Ces considérations permettent de tirer une conclusion essentielle à propos des interactions entre inflation et répartition: la forte volatilité de l’inflation ou, au contraire, son maintien à un niveau constamment élevé détermine l’effet redistributif de ce phénomène. Cet aspect est étroitement lié à la distinction entre inflation anticipée et non anticipée. En effet, il s’avère plus simple de s’adapter à l’inflation lorsque l’on s’attend à celle-ci et qu’elle se stabilise à un niveau élevé, ce qui restreint par conséquent les répercussions à prévoir sur la répartition des revenus.
L’effet redistributif de l’inflation dépend de la vitesse à laquelle s’adaptent les différentes sources de revenu ainsi que les réglementations de l’État.
Plus le pouvoir d’achat des employés est important, plus vite les salaires devraient s’ajuster sur l’inflation dans l’ensemble des secteurs. Dans ce contexte, les employés percevant des revenus élevés ont généralement davantage la possibilité d’obtenir une hausse des salaires que les employés aux revenus plus modestes. À ce constat s’ajoute un facteur organisationnel: en effet, les revenus plus faibles sont souvent fixés par le biais de négociations collectives. Si cette méthode permet de compenser leur pouvoir d’achat plus limité, elle retarde dans le même temps l’ajustement des salaires. Il faut partir du principe qu’en raison de cet effet, la répartition des revenus en situation de poussée inflationniste se fait de manière plus inégale, du moins temporairement.

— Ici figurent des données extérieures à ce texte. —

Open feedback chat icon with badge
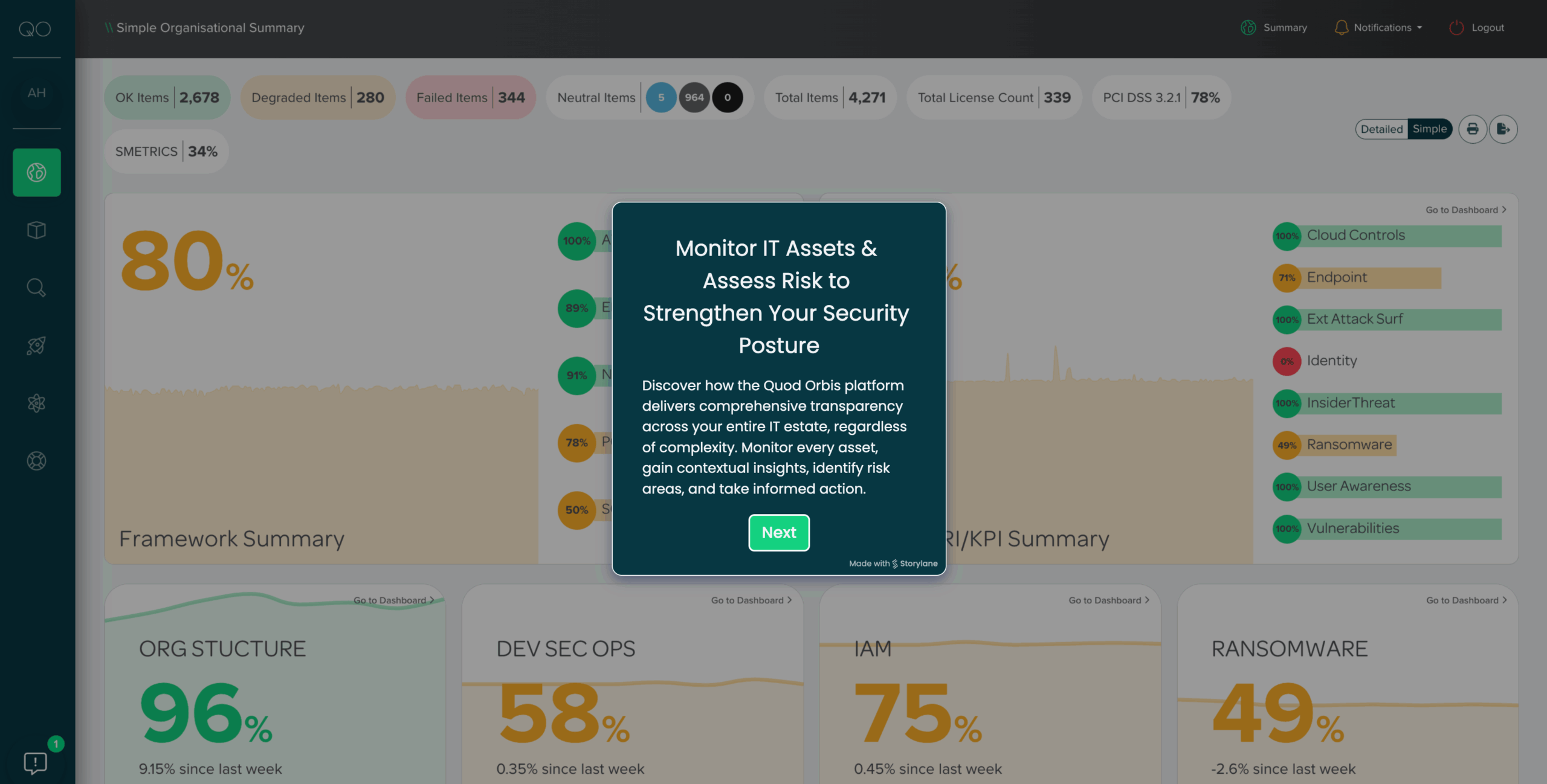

Cet élément joue avant tout un rôle dans le cas des revenus élevés, et surtout très élevés. Dans ce cadre, de nombreuses composantes du revenu s’adaptent rapidement, en particulier lorsqu’elles se fondent sur des valeurs réelles comme les actions. À l’inverse, les flux de revenus issus d’autres éléments du capital comme les titres à taux fixe s’ajustent généralement à plus long terme. Étant donné que, typiquement, plus la fortune augmente (et donc plus les revenus du capital gagnent en importance dans le revenu global), plus la part de valeurs réelles dans la fortune totale augmente, les inégalités devraient se creuser sur ce plan également.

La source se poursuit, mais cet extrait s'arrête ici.